━━━━━ EXCERPTED RECORDS ━━━━━

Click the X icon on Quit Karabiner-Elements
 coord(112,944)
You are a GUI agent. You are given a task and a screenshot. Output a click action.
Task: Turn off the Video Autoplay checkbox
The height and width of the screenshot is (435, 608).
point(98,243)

━━━━━
━━━━━ EXCERPTED RECORDS ━━━━━

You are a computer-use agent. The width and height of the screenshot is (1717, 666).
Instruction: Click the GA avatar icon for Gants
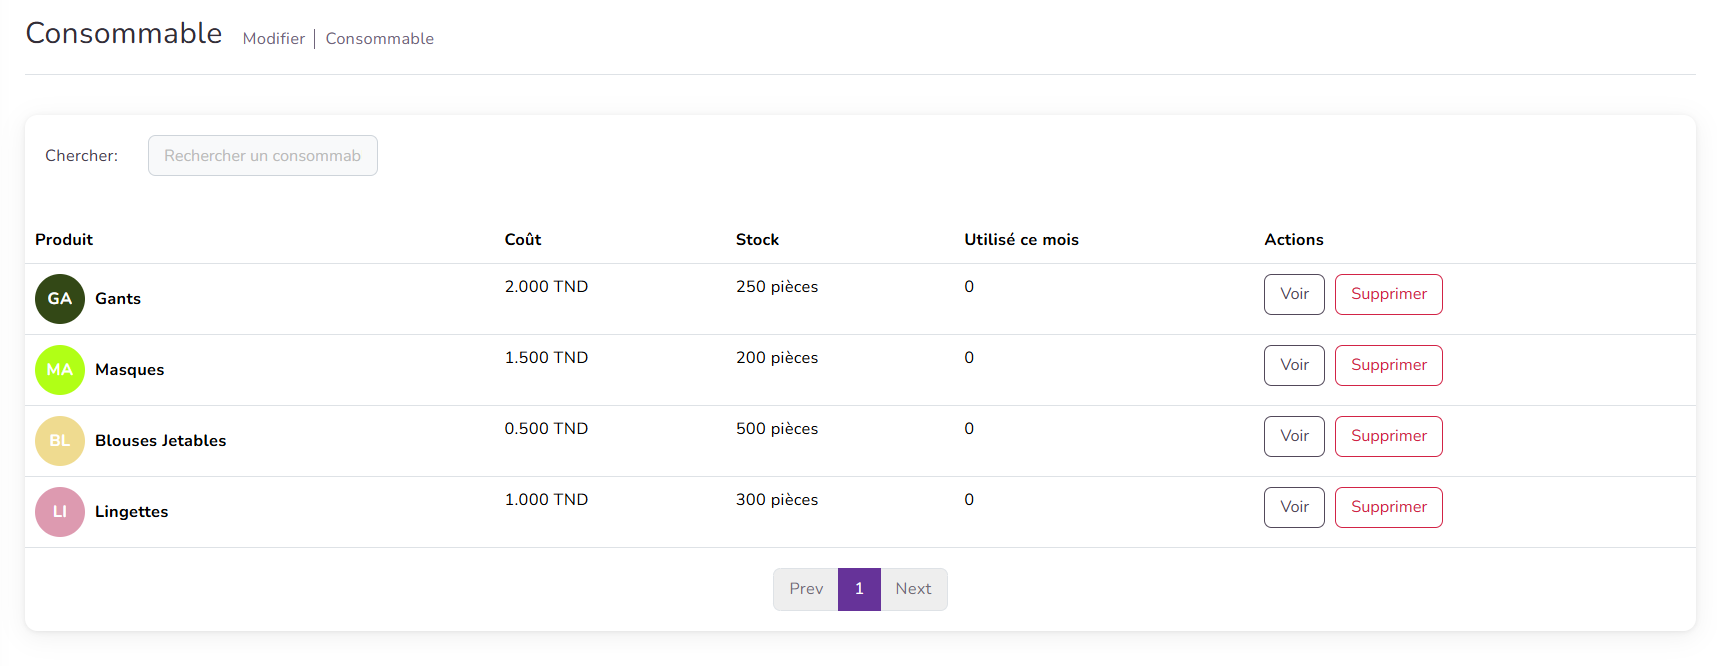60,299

━━━━━

• PROBLEM DETAILS
Go through the entries above and copy out every line that includes the word "agent".

• EXERCISE RESULT
You are a GUI agent. You are given a task and a screenshot. Output a click action.
You are a computer-use agent. The width and height of the screenshot is (1717, 666).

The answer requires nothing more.